A pilot program from the Centers for Medicare and Medicaid Services (CMS) and the National Cardiovascular Data Registry (NCDR) that evaluated and reported risk-adjusted 30-day readmission rates after PCI may serve as a model to improve the quality and value of cardiology care.
However, researchers noted that the program had some limitations, including that PCI readmissions are caused by procedural complications and associated with socioeconomic status and race.
Researchers Jason H. Wasfy, MD, MPhil and Robert W. Yeh, MD, MSc of Harvard Medical School published their commentary online in Circulation: Cardiovascular Quality Outcomes on Jan. 26.
CMS and the NCDR reported data on risk-adjusted 30-day readmissions following PCI between 2013 and 2014. Although Wasfy and Yeh said relying on risk adjustment with registry data was a strength of the program, they noted that hospitals volunteered to participate in the registry. Thus, the results may not be generalizable.
The researchers noted that preventing readmissions could improve the quality of care and reduce costs for cardiology patients. Still, since the program was stopped, the federal government has not required PCI readmissions to be publicly reported. CMS has also not included PCI readmissions among metrics that determine Medicare financial penalties.
The American College of Cardiology has not determined if PCI readmissions would become a publicly reported measure, either, according to the researchers.
“As such, the future of this metric in the United States remains unclear,” they wrote.
Further, the researchers noted that two of the first three conditions included in the government’s hospital readmission reduction program were related to cardiology: acute MI and congestive heart failure. They said that more than half of PCIs are performed in patients with an indication other than acute MI.

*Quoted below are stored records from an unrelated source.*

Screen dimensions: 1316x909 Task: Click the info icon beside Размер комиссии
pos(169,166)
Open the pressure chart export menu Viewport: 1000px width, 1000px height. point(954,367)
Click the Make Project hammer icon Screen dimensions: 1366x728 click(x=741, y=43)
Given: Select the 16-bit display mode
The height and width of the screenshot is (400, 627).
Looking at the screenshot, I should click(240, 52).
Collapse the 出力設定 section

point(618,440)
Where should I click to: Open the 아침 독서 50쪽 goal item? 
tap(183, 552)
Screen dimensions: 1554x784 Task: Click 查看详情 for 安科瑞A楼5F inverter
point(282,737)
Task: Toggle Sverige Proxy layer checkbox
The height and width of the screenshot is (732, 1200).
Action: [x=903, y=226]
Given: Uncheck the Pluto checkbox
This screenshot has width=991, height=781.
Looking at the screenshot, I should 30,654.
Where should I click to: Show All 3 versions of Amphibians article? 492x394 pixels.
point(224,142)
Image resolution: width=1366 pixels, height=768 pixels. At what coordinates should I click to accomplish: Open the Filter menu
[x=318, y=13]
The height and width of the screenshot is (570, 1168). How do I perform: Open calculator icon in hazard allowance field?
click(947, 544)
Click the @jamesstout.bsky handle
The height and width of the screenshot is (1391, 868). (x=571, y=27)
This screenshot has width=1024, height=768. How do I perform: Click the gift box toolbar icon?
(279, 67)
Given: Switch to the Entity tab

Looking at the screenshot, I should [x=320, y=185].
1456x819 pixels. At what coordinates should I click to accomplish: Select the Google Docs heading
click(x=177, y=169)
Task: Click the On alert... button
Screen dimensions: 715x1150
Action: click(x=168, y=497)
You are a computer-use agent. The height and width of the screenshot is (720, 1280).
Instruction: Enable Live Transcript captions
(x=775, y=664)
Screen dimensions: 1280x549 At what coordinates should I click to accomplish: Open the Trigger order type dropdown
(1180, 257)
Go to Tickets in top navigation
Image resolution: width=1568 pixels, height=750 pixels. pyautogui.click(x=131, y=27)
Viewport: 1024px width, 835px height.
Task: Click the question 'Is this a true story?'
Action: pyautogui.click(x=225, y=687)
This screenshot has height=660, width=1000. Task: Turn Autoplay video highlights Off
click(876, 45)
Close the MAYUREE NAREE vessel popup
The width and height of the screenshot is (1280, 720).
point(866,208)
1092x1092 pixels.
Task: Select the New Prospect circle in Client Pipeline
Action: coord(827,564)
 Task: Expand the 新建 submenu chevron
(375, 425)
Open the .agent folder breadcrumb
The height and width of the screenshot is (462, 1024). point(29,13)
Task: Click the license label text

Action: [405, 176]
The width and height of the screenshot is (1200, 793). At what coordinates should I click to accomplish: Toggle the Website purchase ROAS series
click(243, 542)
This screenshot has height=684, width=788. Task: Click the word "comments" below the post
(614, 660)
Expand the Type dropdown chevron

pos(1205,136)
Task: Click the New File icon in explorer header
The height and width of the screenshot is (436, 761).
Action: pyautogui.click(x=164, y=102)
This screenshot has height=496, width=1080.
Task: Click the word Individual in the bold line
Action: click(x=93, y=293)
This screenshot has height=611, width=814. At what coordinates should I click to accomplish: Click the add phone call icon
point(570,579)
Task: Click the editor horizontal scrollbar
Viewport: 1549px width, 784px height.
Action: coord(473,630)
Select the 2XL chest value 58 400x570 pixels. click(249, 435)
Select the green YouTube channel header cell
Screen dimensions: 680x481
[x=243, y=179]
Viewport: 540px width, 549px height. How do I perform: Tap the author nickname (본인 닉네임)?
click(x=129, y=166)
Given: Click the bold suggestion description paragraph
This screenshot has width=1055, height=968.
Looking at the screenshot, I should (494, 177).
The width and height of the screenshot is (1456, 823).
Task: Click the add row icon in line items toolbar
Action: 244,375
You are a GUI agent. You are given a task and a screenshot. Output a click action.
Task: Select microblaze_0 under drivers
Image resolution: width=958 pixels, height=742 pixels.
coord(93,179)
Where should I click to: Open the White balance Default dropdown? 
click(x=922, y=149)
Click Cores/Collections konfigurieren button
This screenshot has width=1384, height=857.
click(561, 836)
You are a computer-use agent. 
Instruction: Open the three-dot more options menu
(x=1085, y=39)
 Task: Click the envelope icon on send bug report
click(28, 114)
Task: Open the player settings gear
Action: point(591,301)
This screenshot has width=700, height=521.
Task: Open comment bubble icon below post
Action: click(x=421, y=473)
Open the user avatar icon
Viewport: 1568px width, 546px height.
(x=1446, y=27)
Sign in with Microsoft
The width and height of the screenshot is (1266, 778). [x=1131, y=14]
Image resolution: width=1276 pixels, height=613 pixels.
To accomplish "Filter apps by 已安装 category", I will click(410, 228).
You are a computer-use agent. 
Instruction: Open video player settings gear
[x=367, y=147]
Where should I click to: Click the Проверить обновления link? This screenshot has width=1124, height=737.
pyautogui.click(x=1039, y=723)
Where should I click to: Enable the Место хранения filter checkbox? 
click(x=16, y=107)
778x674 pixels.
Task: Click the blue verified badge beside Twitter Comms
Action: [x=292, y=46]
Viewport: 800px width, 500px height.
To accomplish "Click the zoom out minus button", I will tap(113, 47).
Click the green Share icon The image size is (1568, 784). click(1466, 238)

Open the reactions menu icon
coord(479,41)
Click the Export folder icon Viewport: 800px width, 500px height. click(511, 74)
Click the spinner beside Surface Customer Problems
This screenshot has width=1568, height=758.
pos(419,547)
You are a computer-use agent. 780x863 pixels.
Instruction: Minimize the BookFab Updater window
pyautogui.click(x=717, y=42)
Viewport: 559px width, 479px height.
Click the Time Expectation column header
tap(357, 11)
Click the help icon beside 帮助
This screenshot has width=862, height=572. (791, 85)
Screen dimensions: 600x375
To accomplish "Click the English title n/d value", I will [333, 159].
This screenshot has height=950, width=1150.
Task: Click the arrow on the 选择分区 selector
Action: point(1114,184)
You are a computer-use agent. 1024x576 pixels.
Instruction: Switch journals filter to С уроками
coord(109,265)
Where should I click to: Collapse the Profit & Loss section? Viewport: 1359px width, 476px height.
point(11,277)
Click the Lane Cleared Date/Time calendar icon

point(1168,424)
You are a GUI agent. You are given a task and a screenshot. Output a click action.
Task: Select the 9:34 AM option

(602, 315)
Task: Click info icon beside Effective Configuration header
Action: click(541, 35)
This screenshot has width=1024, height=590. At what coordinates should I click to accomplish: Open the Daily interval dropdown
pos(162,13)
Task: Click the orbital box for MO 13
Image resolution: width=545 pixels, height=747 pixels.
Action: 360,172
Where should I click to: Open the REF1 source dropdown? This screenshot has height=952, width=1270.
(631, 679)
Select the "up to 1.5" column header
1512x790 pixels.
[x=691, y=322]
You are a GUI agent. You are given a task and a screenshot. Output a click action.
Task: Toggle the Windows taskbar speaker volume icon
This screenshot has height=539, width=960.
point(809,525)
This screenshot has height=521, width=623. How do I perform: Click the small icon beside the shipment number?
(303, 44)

Limitations of the PCI readmission metrics, according to the researchers, include that the cost of PCI readmission is only 5.8 percent of the cost of total PCI episodes of care and that PCI readmission is not closely related to procedural complications.
Still, the researchers wrote that “focusing on PCI readmission still holds substantial promise for improving value in cardiology care.” To prevent readmissions, they suggested focusing on patient education, access to outpatient care and attention to medication reconciliation. They cited data that found nearly half of PCI readmissions were preventable with improved clinical care.
“Understanding the association of demographic and social factors with PCI readmission and other readmissions is essential to improving equity and reducing disparities in health outcomes,” they wrote. “Including socioeconomic status in administrative risk-adjustment models for PCI and other conditions may minimize unintended consequences. Despite these limitations, reducing PCI readmissions still offers an opportunity to improve value in cardiology care nationally.”